High temperature is one of the common problems that children face, especially in their early years, and despite the mothers’ concern about sudden fever, it does not represent a great danger in many cases, but it is often an indication that the child has a health problem.

Sometimes fever-reducing medications may not be the first option.

What is a fever?

It is one of the ways the body fights infection, and Health direct indicates that a fever is a temperature of 38 degrees Celsius or higher.

If your child's face is hot to the touch and shows signs of redness, he may have a fever.

You can check with an underarm thermometer.

The normal temperature in children ranges from 36.5 to 38 degrees Celsius, although this depends on the person, his age, the timing of the injury and the activity he is doing, how much he is exposed to the heat of the sun and in what part of the body you measure the temperature.

Body temperature is usually lowest in the early hours of the morning, and highest in the afternoon and early evening.

Causes of fever

Infections are the most common cause of fever in children. Most of them are caused by viruses responsible for colds, flu, and respiratory infections. These infections don't last long and don't usually need treatment.

Some infections are caused by bacteria and need to be treated with antibiotics, and these include some ear, throat, urinary tract infections and pneumonia, and here you need to see a doctor.


As frightening as fever is, especially if it is ignored, it can lead to serious health consequences, but at the same time it is a sign of the immune system's resistance to infection.

Some studies have also shown that higher body temperature helps certain types of lymphocytes work better to fight microbes.

Increased body temperature helps certain types of lymphocytes work better to fight microbes (pixels).

Sudden fever treatment

If your child has a high temperature, there are several steps you can try at home to avoid its complications:

Keeping your baby cool

Fluids help bring down a fever, so encourage your child to drink water and fluids to stay hydrated.

  • Try to keep your child indoors and encourage him to play something that makes him sit up and calm, such as playing with toys and coloring, or try showing your child your favorite TV movie.

  • Put a piece of cloth (compresses) in cold water, then place it on your child's forehead and wrist, and change the cloth once every 10-15 minutes approximately, and repeat as needed.

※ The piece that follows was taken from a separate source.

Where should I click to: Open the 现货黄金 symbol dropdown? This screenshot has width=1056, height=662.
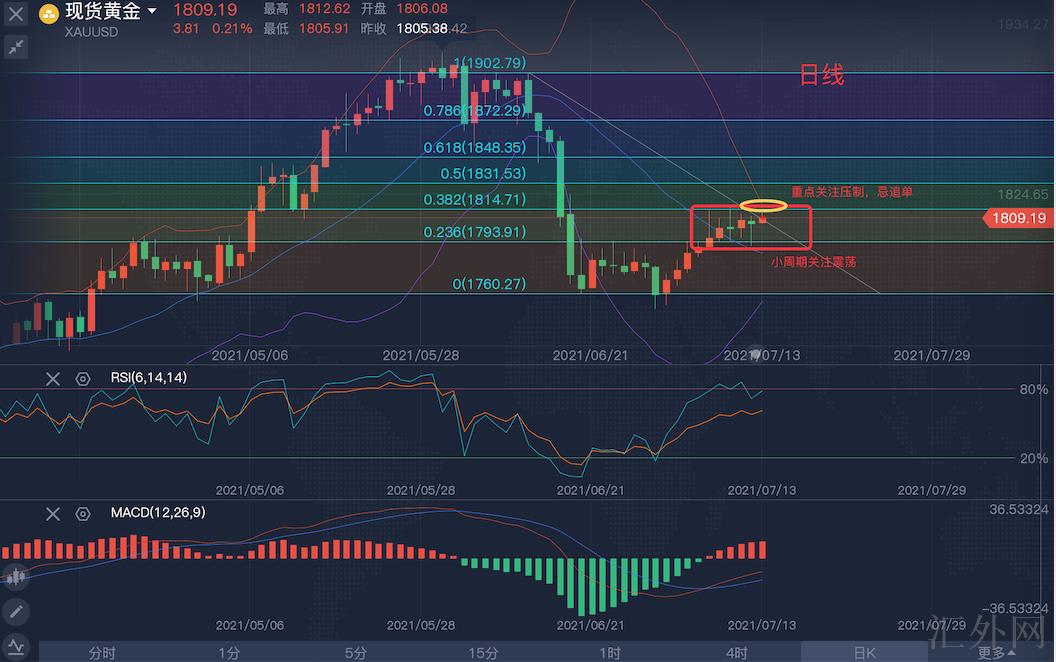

  • Make sure to adjust the temperature of the house, and avoid cold weather, because this may lead to shivering and chills, which may lead to a rise in your child's temperature, and do not aim the fan or air conditioning directly at your child.

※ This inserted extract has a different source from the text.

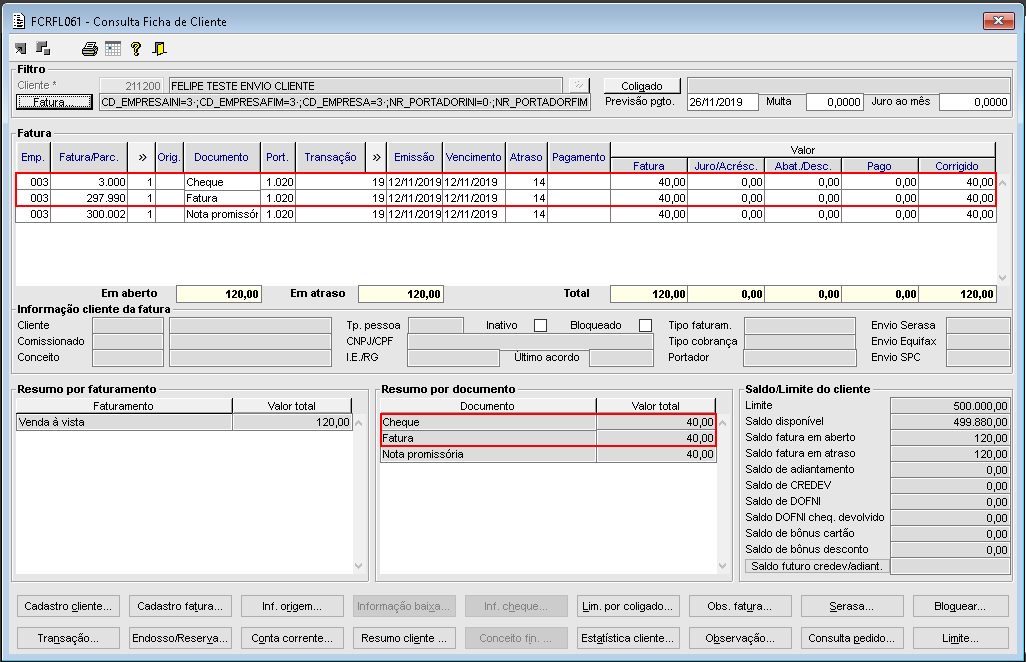Open the Fatura filter button
1026x662 pixels.
54,102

  • Wearing heavy clothing may increase your child's body temperature, so it is best to wear light, loose-fitting clothing.

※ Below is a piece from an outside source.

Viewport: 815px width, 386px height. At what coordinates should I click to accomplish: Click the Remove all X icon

Fill the bathtub with lukewarm water. Do not use cold water, as this may cause your child to shiver, which may lead to an increase in body temperature or convulsions.

If your child is an infant, fill the bath with lukewarm water, and use a sponge or cloth to spread the water over his body.

After that, squeeze the towel to let the water run down his shoulder and let it run down his arm, repeat the process on the opposite shoulder, and on the legs, do not use a sponge with water on your child's face or head.

It may take about 30 to 45 minutes, then take your child's temperature to see if it has gone down.

Then, take him out of the bathtub to get dressed.

To lower the temperature, fill the bathtub with lukewarm water, not cold, so as not to cause your child to shiver (German)

When do you go to the doctor or emergency room?

The HealthDirect website answers the question and indicates the times when mothers should go to the doctor with their child, such as:

  • If your child is over 6 months old and you sleep for long hours, has frequent vomiting, persistent abdominal pain, light flashes, does not drink fluids well, does not urinate well, and has a fever for more than 3 days or has been in contact with a person with a serious infection.

  • If your baby is less than 3 months old and has a fever, you should take him to the doctor immediately, or go to the nearest hospital emergency department.

  • If your child begins to have trouble breathing, chest or stomach pain or pressure, or his skin turns blue or gray.

  • If your child shows signs of dehydration, such as feeling thirsty and dry mouth, dizziness, decreased urine output or dark urine.

    Your child may need intravenous fluids to rehydrate.

  • If you notice little or no tears and dry skin and lips.

  • If a baby's temperature (under 3 months old) when taken from the anal area is above 38 degrees Celsius, according to WebMed.

  • If the child is 3 months to 3 years old and has a fever of 39°C or higher for more than one day.

  • If the child has a high fever that lasts more than 24 hours.

  • The child has a fever and a rash.

Finally, it is advised not to give medicines to the child to treat the fever until after the temperature reaches 38 degrees Celsius, so you must first reduce the temperature through bathing and compresses.

Avoid giving the child antibiotics without consulting the doctor. Paracetamol medicines can be given, but read the instructions carefully first to ensure the appropriate dose, if you are not sure, consult your doctor.